2017年8月22日 nadafes2017

「神戸と西宮にまたがる灘五郷がいかにして日本一の酒処になったのか?」を12 のキーワードから読み解きます。

1. 灘五郷(なだごごう)
兵庫県神戸市、西宮市の海岸寄りにある西郷、御影郷、魚崎郷、西宮郷、今津郷の5つの地域からなる、日本一の生産量を誇る酒処です。江戸時代に大きく花開いた伝統や風土を守りながらも幾多の試練を乗り越え現代へ受け継がれ、日本一の酒造量を誇る兵庫県・灘五郷が形成されています。

2. 下り酒(くだりざけ)
良質な米と水に恵まれ、技術も優れていた灘の酒は、江戸っ子に上方からの「下り酒」として愛されました。江戸に運ばれないお酒はくだらないお酒といわれ、「くだらない」の語源ともいわれます。

3. 樽廻船(たるかいせん)
灘の酒は江戸時代、大阪湾から千石船で江戸に運ばれ、早く大量に出荷できました。吉野杉の樽にて熟成されて、その味が江戸っ子を虜にして、最盛期には江戸の酒の需要の8割を供給する人気ぶりでした。

4.宮水(みやみず)
西宮の水はミネラルを多く含む硬水で、仕込水として使用する事で良質な酒が造られました。このお酒は江戸の市場でも大好評となり、灘や他地方の酒造家も競って西宮の水を使うようになりました。「西宮の水」が「宮水」となったといわれています。

5.山田錦(兵庫県産)
最高の美点を備えた酒米として、日本全国の酒蔵から求められ続けています。六甲山の山あいに酒米の生産地を持つ灘五郷の酒蔵は、古くから山田錦を灘の酒の原料としてきました。最適の気候と地形、水分と養分をたっぷりと含んだ土壌で育った「山田錦」 。その種子は厳格に管理され、およそ80年に渡り守られています。

6.灘の男酒
灘五郷一帯に沸く水の水質は中硬水でミネラルが豊富で鉄分やマンガン値が低く、ここで造られる日本酒はキレのある辛口のものが多く、「灘の男酒」と称されます。
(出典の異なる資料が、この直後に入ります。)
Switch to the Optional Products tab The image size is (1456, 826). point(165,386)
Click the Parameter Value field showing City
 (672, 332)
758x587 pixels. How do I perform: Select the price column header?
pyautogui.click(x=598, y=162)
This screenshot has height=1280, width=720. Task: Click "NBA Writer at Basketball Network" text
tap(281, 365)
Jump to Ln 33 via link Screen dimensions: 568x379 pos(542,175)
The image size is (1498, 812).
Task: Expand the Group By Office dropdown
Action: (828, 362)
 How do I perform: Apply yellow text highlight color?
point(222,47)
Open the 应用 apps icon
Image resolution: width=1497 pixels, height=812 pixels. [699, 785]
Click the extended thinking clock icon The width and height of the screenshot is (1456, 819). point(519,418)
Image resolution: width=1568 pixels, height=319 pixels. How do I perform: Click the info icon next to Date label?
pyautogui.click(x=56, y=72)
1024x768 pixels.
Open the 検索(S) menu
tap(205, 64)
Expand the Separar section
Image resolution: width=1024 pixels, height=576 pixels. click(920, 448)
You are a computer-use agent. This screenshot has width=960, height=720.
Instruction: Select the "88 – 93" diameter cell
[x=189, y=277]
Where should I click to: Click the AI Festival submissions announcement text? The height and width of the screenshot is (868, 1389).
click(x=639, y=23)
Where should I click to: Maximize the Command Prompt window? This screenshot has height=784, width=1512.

一方、軟水を用いた比較的酸の少ない甘口の伏見の酒は「女酒」と言われます。

7.秋晴れ (秋上がり)
丹波流と言われる高度な酒造技術により、寒造りで醸し出された酒は秋になって香味が整い、 円熟味を増し、酒質が一段と向上することから「秋晴れ」の灘の酒が生まれました。

8.丹波杜氏 (たんばとうじ)
灘五郷の蔵人は、丹波地方の出身者が多く、日本三大杜氏のひとつである「丹波杜氏」として有名です。機械化も進む今日の酒造りにおいても「丹波杜氏」は灘の酒の味の決定者として、その責任を全うしています。

9.灘の生一本(なだのきいっぽん)
清酒のうちでも最も優秀な清酒を表す語として、古くから用いられてきました。元々は「灘で生まれ育った生粋の混じりけのない酒(原酒)」という表現とも言われています。現在では、灘五郷の単一の製造場のみで醸造した純米酒を「灘の生一本」と呼んでいます。

10.灘の寒造り(かんづくり)
灘五郷は六甲連山をバッグに温暖な瀬戸内気候で、冬は明石海峡を抜ける西風と六甲おろしの寒風が強く吹く「寒造り」に適した気候です。
気温の低い冬場に日本酒を仕込む寒造りは江戸中期に完成され、灘は寒造りを主体とする酒造法を積極的に進め、酒質の向上をはかりました。灘酒興隆の一因はここにもあるとされています。

11.灘の精米技術
六甲連山から流れる川の急流が水車による大量の精米を実現しました。精米技術も向上し、江戸時代は精白度の高い精米85%が行われ、美味しいお酒を大量に生産することができました。(精米技術は明治時代には 70% の精度まで上がりました。)

12.阪神・淡路大震災とその後
平成7年に発生した阪神・淡路大震災では、白壁土蔵造り、赤煉瓦の酒蔵などが崩壊し、伝統的な景観が損なわれました。その痛手からいくつかの中小蔵元が止む無く廃業に追い込まれました。
しかし近年では、幾多の試練を乗り越えた新たな取り組みとして、酒蔵の再建とともに飲食店や直販ショップを併設するなど、新規需要の開拓を試みる酒蔵も登場。
酒造資料館も全て再建され、日本の伝統を継承する場として一役を担っています。さらに、酒蔵数社が共同で一般消費者向けに酒の講座を催し、清酒のイメージアップと消費拡大を図るなど、日本酒文化の再興を目指して様々な取り組みが行われています。